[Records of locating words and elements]
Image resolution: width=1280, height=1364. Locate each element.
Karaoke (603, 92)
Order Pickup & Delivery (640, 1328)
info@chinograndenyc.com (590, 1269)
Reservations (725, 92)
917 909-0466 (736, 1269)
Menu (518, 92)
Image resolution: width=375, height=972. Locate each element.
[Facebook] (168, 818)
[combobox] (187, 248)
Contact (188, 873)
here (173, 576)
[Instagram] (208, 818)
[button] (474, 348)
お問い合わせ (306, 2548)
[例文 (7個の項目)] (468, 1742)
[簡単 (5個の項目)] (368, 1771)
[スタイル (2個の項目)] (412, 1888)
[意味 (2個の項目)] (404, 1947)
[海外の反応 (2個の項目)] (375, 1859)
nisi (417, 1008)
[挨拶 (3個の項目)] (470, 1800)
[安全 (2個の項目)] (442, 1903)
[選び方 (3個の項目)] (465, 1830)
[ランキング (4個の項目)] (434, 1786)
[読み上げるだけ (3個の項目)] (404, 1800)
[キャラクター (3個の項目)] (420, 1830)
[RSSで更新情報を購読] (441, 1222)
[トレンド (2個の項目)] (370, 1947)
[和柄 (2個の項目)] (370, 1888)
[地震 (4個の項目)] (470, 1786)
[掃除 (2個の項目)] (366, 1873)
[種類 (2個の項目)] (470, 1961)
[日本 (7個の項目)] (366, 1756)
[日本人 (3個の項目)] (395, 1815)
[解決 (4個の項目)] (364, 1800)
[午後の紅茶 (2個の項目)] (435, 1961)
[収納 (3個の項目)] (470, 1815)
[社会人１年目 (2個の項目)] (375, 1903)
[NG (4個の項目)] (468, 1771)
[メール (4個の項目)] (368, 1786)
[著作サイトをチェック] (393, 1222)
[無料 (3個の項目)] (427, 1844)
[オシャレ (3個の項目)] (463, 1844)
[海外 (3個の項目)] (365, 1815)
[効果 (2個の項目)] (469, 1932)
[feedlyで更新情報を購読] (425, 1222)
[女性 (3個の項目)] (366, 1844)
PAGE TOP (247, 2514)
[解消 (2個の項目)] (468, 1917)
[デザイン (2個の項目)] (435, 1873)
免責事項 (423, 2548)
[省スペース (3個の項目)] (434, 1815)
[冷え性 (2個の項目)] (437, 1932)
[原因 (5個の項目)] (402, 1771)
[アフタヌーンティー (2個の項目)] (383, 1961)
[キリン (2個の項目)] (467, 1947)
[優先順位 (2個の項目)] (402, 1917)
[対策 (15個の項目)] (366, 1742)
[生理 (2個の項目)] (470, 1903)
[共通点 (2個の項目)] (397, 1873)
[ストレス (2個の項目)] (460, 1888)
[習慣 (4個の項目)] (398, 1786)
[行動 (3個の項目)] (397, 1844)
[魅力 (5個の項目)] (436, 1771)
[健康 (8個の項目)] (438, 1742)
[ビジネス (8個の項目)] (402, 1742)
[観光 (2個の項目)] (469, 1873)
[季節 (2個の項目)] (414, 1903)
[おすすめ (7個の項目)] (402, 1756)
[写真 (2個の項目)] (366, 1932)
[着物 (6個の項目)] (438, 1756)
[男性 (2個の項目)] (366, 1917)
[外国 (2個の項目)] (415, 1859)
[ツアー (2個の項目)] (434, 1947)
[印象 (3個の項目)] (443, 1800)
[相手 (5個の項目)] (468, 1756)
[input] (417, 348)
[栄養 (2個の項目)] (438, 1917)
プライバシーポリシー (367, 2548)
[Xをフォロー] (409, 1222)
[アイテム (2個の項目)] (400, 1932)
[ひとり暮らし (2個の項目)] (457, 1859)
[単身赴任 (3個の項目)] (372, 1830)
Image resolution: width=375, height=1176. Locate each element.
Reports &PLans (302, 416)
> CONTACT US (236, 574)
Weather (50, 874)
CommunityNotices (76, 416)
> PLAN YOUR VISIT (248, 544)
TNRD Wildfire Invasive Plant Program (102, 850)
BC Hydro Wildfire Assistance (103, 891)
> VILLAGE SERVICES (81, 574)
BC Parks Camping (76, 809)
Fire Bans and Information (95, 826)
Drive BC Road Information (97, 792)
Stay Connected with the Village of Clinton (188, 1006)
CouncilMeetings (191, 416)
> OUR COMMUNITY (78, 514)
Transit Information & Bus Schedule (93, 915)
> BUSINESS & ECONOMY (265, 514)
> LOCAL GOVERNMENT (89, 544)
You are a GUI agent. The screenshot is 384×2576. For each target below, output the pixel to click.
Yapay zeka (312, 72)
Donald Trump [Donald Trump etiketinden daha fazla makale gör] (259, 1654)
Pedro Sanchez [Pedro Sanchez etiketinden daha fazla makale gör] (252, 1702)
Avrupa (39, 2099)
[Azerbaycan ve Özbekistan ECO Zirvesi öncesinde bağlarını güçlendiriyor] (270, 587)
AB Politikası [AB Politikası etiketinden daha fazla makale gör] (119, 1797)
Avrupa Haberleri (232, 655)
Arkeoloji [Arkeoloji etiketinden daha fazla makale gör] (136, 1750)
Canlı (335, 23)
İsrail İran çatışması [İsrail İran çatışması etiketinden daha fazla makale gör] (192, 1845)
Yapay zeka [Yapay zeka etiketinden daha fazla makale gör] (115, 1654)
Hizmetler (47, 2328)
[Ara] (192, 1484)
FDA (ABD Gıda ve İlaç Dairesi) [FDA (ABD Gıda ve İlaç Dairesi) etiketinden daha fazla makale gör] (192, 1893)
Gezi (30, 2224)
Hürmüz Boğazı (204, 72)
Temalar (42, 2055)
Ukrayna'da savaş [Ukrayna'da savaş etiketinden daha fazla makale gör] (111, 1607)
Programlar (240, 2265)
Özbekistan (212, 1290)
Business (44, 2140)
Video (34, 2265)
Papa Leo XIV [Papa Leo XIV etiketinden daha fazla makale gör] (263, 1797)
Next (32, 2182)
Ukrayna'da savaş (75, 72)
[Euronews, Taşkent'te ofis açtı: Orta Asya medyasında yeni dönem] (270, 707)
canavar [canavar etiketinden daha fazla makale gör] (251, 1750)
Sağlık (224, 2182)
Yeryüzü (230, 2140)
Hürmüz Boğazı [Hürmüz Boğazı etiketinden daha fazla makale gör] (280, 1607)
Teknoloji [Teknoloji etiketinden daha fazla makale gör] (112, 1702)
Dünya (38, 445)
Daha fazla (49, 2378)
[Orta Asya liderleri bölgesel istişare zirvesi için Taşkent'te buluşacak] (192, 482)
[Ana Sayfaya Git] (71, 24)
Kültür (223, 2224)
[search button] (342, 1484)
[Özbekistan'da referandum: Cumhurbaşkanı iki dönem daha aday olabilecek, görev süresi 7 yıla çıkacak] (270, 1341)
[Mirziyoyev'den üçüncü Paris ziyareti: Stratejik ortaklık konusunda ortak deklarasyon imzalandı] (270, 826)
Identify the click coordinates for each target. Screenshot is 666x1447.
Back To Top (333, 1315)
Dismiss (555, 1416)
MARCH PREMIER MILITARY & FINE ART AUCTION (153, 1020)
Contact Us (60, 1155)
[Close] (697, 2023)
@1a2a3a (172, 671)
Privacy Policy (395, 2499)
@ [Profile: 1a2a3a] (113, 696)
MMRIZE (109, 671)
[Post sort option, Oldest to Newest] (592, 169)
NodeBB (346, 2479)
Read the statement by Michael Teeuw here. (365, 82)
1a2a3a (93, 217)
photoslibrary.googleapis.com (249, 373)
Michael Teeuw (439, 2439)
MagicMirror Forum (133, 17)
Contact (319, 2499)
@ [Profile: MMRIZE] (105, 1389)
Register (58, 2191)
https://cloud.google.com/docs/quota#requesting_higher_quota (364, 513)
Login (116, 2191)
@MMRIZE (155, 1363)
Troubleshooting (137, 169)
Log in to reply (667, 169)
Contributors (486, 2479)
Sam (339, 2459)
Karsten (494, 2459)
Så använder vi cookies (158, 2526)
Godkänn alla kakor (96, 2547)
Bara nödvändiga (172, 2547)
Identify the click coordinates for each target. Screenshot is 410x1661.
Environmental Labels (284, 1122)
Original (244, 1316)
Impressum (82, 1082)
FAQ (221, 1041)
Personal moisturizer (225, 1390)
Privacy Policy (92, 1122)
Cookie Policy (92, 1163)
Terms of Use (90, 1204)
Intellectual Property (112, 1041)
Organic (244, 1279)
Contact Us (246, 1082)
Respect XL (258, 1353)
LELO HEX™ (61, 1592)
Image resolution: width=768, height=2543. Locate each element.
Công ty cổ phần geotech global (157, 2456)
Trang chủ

## Requirements
Find each line of the listing above that contains the string "Identify", and copy every such line in full.

## Written answer
Identify the click coordinates for each target. Screenshot is 666x1447.
Identify the click coordinates for each target. Screenshot is 410x1661.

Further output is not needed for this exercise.